As world watches what's coming out of meeting between oil producers and oil consumers in Jedah, I am thinking - do we have oil bubble of 2008 similar to tech bubble in 2000 ? Just from back of the envelop calculation (w/ completely hypothetical numbers) , if there is about $10 B invested in oil indexes, ETF (like USO), futures and swaps, this would create demand of 80 million barrels of crude (at $125). If every month additional $1B is getting invested in these oil related futures, it would create additional demand of 8 million barrels per month. No wonder we are seeing oil prices north of $130.

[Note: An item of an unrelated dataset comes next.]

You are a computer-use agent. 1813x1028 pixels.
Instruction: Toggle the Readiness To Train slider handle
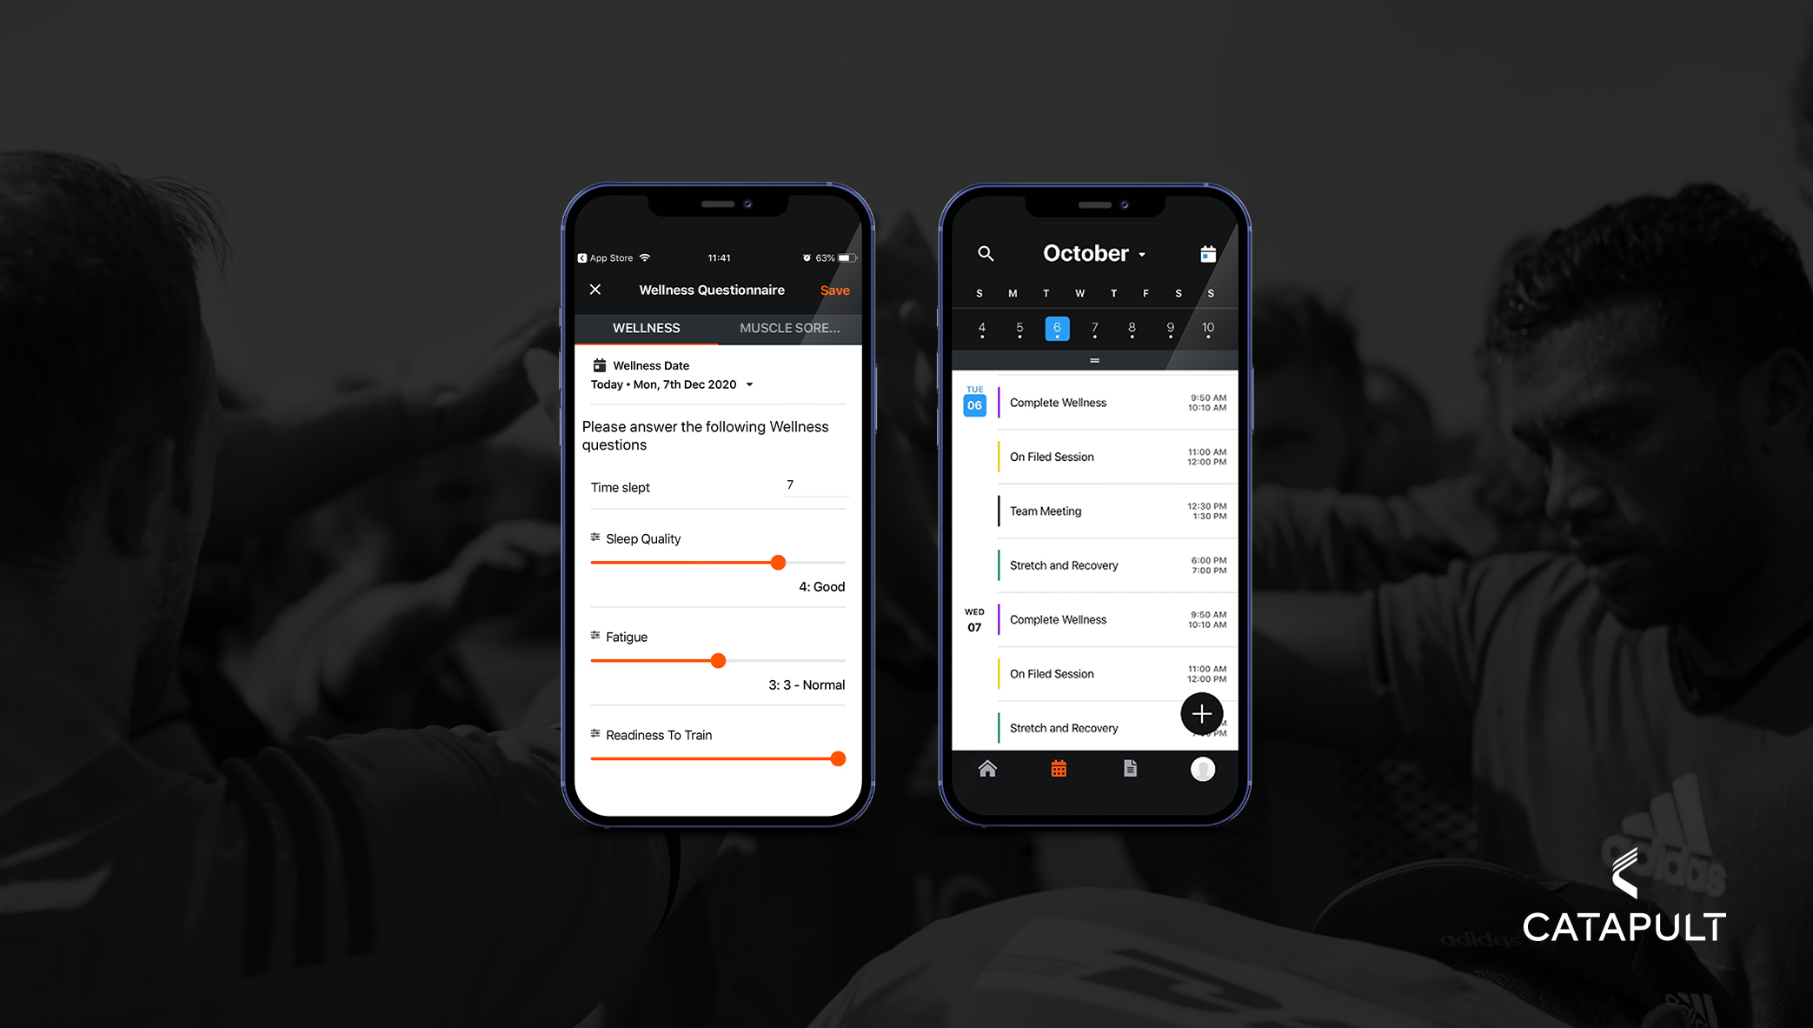(841, 759)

I fully support Obama's call on band on oil speculators (and possibly commodity speculators) or at least force them to not allow them to trade on margin

Obama suggested ban on oil speculators

During last 16 years, there were always problems during US election year. In 1992, US economy was coming out of recession from a deep housing/employment crisis, in 2000, we had tech bubble bursting and in 2008 we have subprime and housing mess and oil/commodities bubble

It takes new administration (and I hope we have completely new administration with Obama in lead) to clean up the past mess and move the country forward.

/Shyam

Comments

Anonymous said…
Hey shy

went to san fran this weekend

thanks for the new delhi rec...good stuff and excellent lamb vindaloo

Only thing that really makes me think that oil is less a bubble is this

these "speculators" always roll futures contract...at the end of a futures period one has to take physical delivery(seller sells crude long futures buys the crude) of the crude oil...unless there are huge tanks where these very well funded "speculators" are storing and hiding crude then a bubble it is not...it is a true supply demand imbalance...also note the difference bet. light sweet and sour crude

Having said that I do hope it is a bubble, however if you are a light sweet or other oil producing country and you are selling oil futures (assuming you have excess production capapcity) why would you not just sit on the bid for days weeks etc...no one seems to be doing this

remember futures contracts demand physical delivery at the end of each cycle...many speculators choose long dated contracts or roll them near the end of the futures cycle...now if speculators were driving up the market why would the price of oil not drop dramatically near the point of physical delivery? That is one point that no one seems to be able to answer

having said that one of my favorite guys Soros has said it is speculators, although many others have said it is not...I am at a quandry and I just stay the heck away with the exception of a couple of USO puts that hedge a bit of my short equity positions
Anonymous said…
PS

if obama suggests ban on speculation what is next...ban on equity specualtion...ban on bond speculation

That is a very very slippery slope

as if bernanke has not already done enough with BSC obamos move and as santelli says, "we might as well put a hammer and sickle on our flag"...Lets hope paul volcker knocks some sense into him
Shyam said…
Larry,

Good to know that you liked food at New Delhi stuff. I understand your point about slippery slope and why not ban on equity futures if Obama is suggesting about ban on oil speculation. Only difference is oil (or for that matter commodities) have finite supply - equities are in a way paper tied to company fundamentals.

I think we should not ban oil futures completely but make it more transparent since airlines and other businesses do need futures to work to hedge their risks. Making these trades transparent and open should at least address part of the problem.